The documentary uses Salgado's majestic photographs interspersing them with site visits to previously unrecorded locations, including old color footage; using his voice and conversations to great effect. We get a sense of the quiet strength of this man, his commitment to justice and the deep suffering that his vision extracts with the lens of a camera. The plethora of interchangeable living beings moving about silhouetted against the background of clouds billowing in the infinite skies, underscore the brevity of time and existence. We are only here for a short interval and Salgado's output is a plea for respect, justice and accommodation among the men/women/animals and the frangible cosmos we all inhabit.

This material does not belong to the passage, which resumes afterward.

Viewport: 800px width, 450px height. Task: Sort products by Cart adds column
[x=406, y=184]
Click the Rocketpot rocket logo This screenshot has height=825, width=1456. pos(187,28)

Reviewed by Iwould 10 / 10

a precious and terrible gift

Wim Wenders being Wim Wenders, he has nothing left to prove about movie making. So most of this documentary is simply made by the pictures of Sebastião Salgado, and by close-ups of his face: he is looking at the images (but through the screen at the same time), while telling and explaining to the audience the genesis and the reasons of his work. It is very simple, yes, but at the same time it's extremely powerful. So powerful that, after a while, I was under the impression that those still b/w images were alive: crowds in the mass scenes seemed to move, people in portraits looked like they were going to turn their heads, and talk.

This movie should be shown in schools. The work of Salgado has testified some of the major (but lesser known) disasters of recent world history, none of which came within ear of the western world - much more interested in the brilliant lives of the fashion victims than in the tragic fate of the casualties of famines and wars.

Nietzsche famously once wrote: "When you look into the abyss, the abyss also looks into you". Salgado had the guts to stare to the abyss, without blinking - but clicking. He did it to give to others the opportunity to know, and possibly to better understand the meaning of the term "humanity". Some of Sebastião Salgado images are horrible, but it is by far more horrible to think that without him those horrors would have happened with nobody to remember about them. His work creates grounds for memory, and memory grows some chances for hope, and hope give us and some reason to believe in a better future for our troubled planet.